» Aim of the exercise:
All the data must be output exactly as given.

START Data section

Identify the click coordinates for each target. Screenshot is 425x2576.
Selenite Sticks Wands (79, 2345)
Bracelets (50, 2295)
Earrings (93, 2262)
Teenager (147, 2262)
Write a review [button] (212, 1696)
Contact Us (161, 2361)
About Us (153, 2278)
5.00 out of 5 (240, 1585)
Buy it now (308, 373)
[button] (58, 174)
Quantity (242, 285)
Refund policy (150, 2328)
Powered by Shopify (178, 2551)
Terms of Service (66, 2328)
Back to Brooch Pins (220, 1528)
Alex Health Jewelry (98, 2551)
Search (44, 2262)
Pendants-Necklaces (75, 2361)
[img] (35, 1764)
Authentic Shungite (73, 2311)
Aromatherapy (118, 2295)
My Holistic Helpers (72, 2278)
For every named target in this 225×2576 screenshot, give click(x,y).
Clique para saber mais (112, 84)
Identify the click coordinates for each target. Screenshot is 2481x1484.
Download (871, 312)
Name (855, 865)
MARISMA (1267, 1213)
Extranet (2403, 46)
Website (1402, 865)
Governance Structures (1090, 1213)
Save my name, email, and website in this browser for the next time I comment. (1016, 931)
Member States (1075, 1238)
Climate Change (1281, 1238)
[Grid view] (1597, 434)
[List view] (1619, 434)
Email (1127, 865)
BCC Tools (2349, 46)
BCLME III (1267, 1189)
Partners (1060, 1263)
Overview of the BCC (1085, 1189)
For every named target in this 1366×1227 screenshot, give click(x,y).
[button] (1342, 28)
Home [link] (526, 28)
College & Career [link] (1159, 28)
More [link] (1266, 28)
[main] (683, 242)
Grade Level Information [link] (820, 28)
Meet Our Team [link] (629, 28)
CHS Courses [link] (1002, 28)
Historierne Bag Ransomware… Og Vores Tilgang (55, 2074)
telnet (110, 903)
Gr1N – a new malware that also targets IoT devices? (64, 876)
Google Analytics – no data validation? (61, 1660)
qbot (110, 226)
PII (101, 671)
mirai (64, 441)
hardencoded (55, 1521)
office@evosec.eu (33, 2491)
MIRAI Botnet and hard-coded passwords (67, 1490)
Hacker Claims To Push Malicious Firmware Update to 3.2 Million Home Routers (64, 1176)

END Data section

» Answer to this task:
Identify the click coordinates for each target. Screenshot is 425x2576.
Selenite Sticks Wands (79, 2345)
Bracelets (50, 2295)
Earrings (93, 2262)
Teenager (147, 2262)
Write a review [button] (212, 1696)
Contact Us (161, 2361)
About Us (153, 2278)
5.00 out of 5 (240, 1585)
Buy it now (308, 373)
[button] (58, 174)
Quantity (242, 285)
Refund policy (150, 2328)
Powered by Shopify (178, 2551)
Terms of Service (66, 2328)
Back to Brooch Pins (220, 1528)
Alex Health Jewelry (98, 2551)
Search (44, 2262)
Pendants-Necklaces (75, 2361)
[img] (35, 1764)
Authentic Shungite (73, 2311)
Aromatherapy (118, 2295)
My Holistic Helpers (72, 2278)
For every named target in this 225×2576 screenshot, give click(x,y).
Clique para saber mais (112, 84)
Identify the click coordinates for each target. Screenshot is 2481x1484.
Download (871, 312)
Name (855, 865)
MARISMA (1267, 1213)
Extranet (2403, 46)
Website (1402, 865)
Governance Structures (1090, 1213)
Save my name, email, and website in this browser for the next time I comment. (1016, 931)
Member States (1075, 1238)
Climate Change (1281, 1238)
[Grid view] (1597, 434)
[List view] (1619, 434)
Email (1127, 865)
BCC Tools (2349, 46)
BCLME III (1267, 1189)
Partners (1060, 1263)
Overview of the BCC (1085, 1189)
For every named target in this 1366×1227 screenshot, give click(x,y).
[button] (1342, 28)
Home [link] (526, 28)
College & Career [link] (1159, 28)
More [link] (1266, 28)
[main] (683, 242)
Grade Level Information [link] (820, 28)
Meet Our Team [link] (629, 28)
CHS Courses [link] (1002, 28)
Historierne Bag Ransomware… Og Vores Tilgang (55, 2074)
telnet (110, 903)
Gr1N – a new malware that also targets IoT devices? (64, 876)
Google Analytics – no data validation? (61, 1660)
qbot (110, 226)
PII (101, 671)
mirai (64, 441)
hardencoded (55, 1521)
office@evosec.eu (33, 2491)
MIRAI Botnet and hard-coded passwords (67, 1490)
Hacker Claims To Push Malicious Firmware Update to 3.2 Million Home Routers (64, 1176)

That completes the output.